You have probably heard it said that, “no man is an island.” Back in the 1600s, the man who wrote that, John Donne, was thinking about his connection to mankind and the world as he knew it. He could never have imagined just how connected that world would become. From transportation, to energy and communication, we live surrounded by physical and virtual networks. Sharing ideas and information has become as easy as pushing a button, or better yet, a swipe of a finger.
Even at the far reaches of the planet, people are increasingly linked in. And it is here, on the edges of the grid, that innovation is generating new connections. Call it the frontier spirit, or simply a greater need for self-sufficiency, but ideas supplied by isolated yet dynamic “islands” are changing the way we look at network structures. Because while big is great, small is sometimes better.
Lessons from the edge
Within electricity networks, microgrids are the islands. The US Department of Energy defines a microgrid as, “a local energy grid with control capability, which means it can disconnect from the traditional grid and operate autonomously.” Microgrids are already being used by industries with important electricity or security needs to guarantee round-the-clock power. For cities, they can be an important fail-safe; ready to spring into action if ever the main grid goes down.
But what if the microgrid could serve a larger purpose? What if solving local energy needs locally, was just the ticket to a more efficient and sustainable energy future? Microgrids can teach us valuable lessons in flexibility, resiliency and self-sufficiency. And if these high-functioning energy islands were connected to a wider network, the possibilities for cleaner, less costly energy for all, would only multiply.
No longer outsiders, microgrids are set to play a central role in modernizing global energy grids. According to an MIT report, recent natural disasters in Japan and Northeastern America are driving interest in microgrids. In 2012, Superstorm Sandy caused 8.5 million power outages. The only bright spots along the Atlantic coast were a few stand-alone microgrids like that of Princeton University (NJ). Here was a system that could shut itself off from the damaged central grid, turn on its own generation sources, and keep the lights on. That’s security, and it’s what civic leaders, utilities and the end-user are all looking for.

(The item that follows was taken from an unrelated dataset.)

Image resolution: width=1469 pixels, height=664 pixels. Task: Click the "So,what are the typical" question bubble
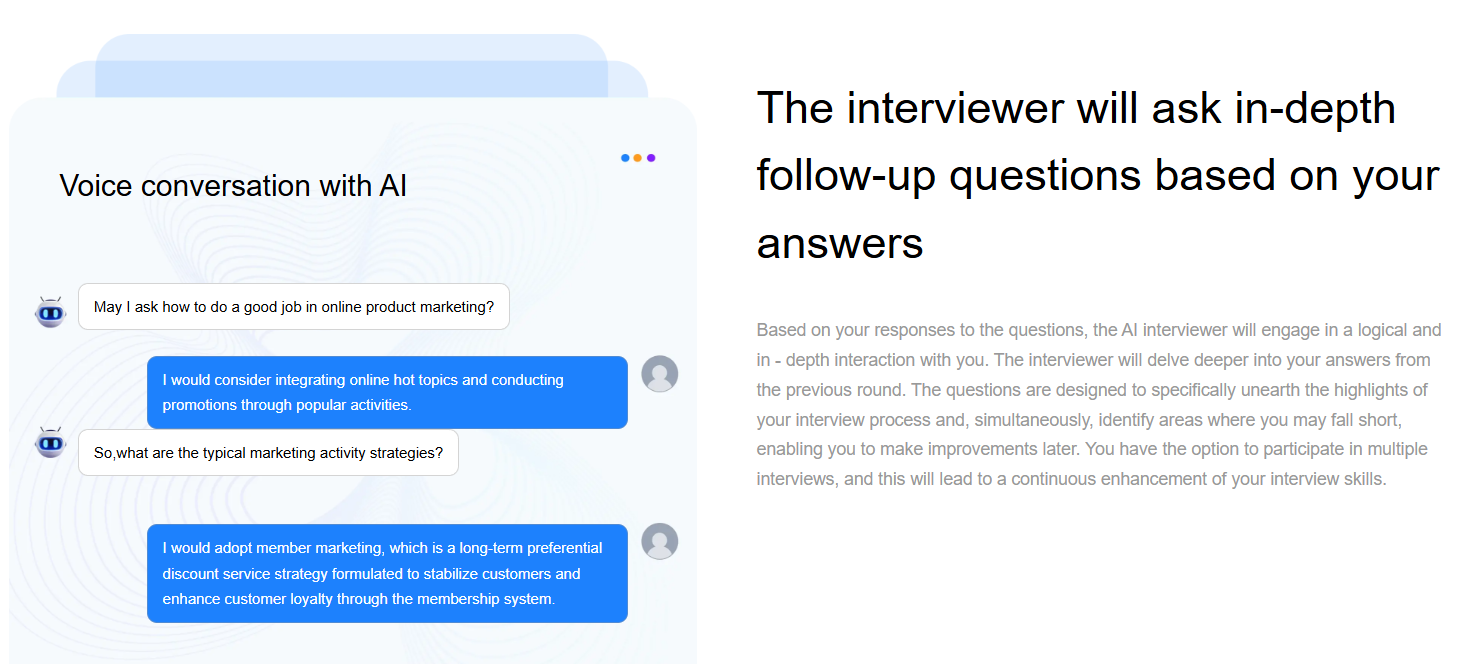coord(268,453)
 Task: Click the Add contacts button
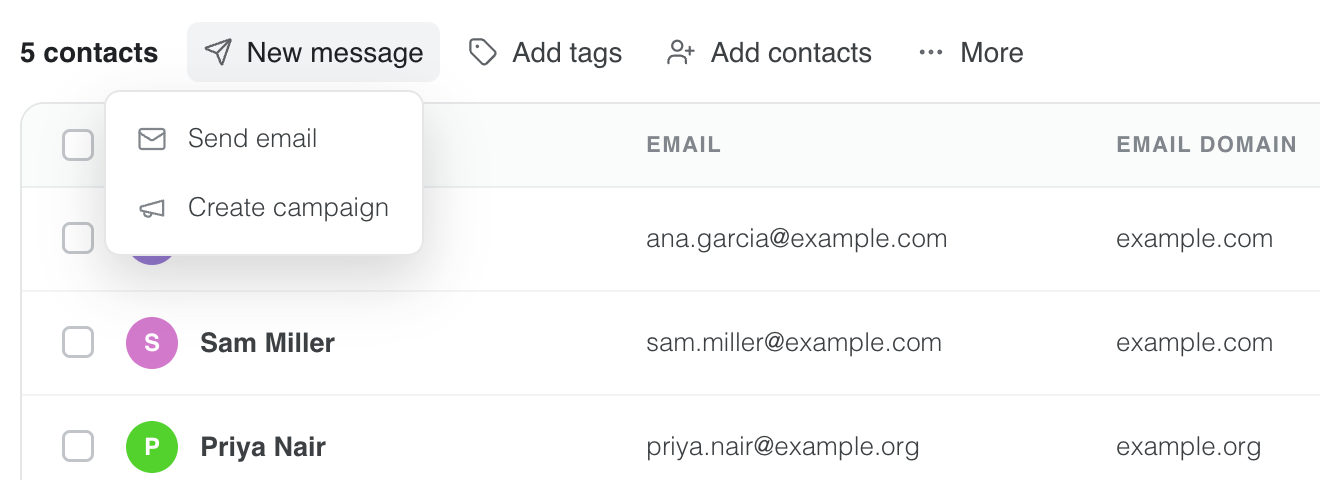pyautogui.click(x=770, y=52)
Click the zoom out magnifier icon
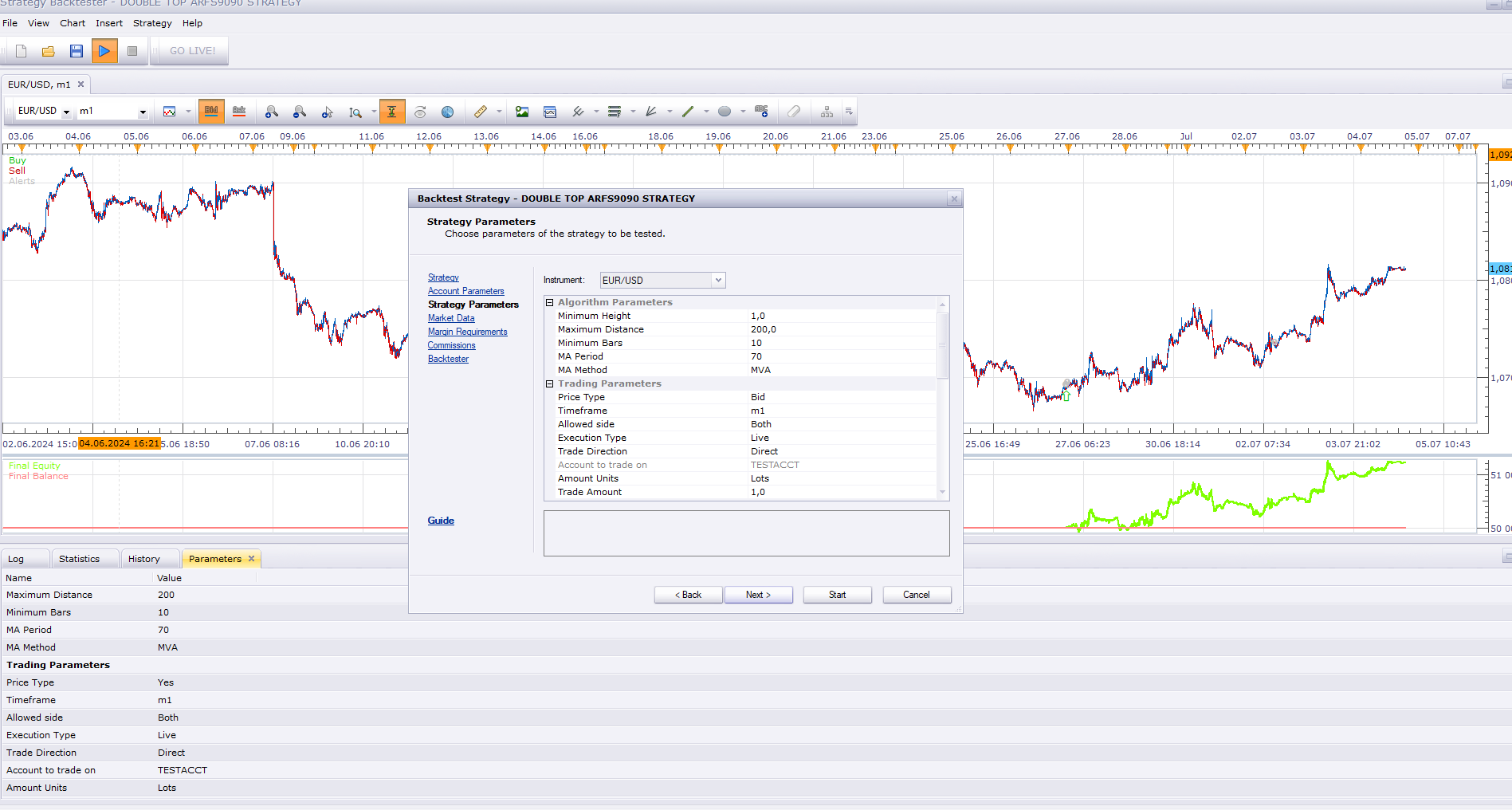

Microgrids also help governments to reach clean energy goals. That’s because the microgrid pulls from homegrown energy sources, ranging from renewables (thermal, wind, solar) to traditional options and energy storage. This is called distributed generation, or generating power at the point of consumption. It’s a bit like buying locally sourced foods; you get great quality while supporting your community. But you can’t have everything all the time: wind and sunshine are unpredictable assets, and not every town is sitting on top of natural gas stores. You need the right mix. You also need digitalized, intelligent devices to manage multiple yields.
It’s worth noting that just like with food, shorter travel distances mean less waste. This is important because according to US Energy Information Administration (EIA) figures, in countries such as India, up to 20 percent of generated electricity is lost somewhere along the transmission line, never getting to the people who need it most. Then there is Africa, where hundreds of millions of people have no access to electricity at all. Smaller grids, built from the bottom up, from readily available resources, are a viable way to power people and stimulate local economies throughout the world. In fact, this is how it started in Europe: in the late 1800’s wealthy individuals who had built small power plants to service their farms or factories, began hooking up local homes to form the first community grids. Then progressively, transmission lines would be laid by larger electricity companies to form united networks.
Prosumers taking responsibility
Microgrids become even more efficient when consumers become prosumers, optimizing electric vehicle usage or installing solar panels to produce, and even sell, their own power. Electric companies can offer financial incentives, pushing customers to shift electricity use from peak periods to times of lower demand. Consumers can lower both their energy consumption and their electricity bills.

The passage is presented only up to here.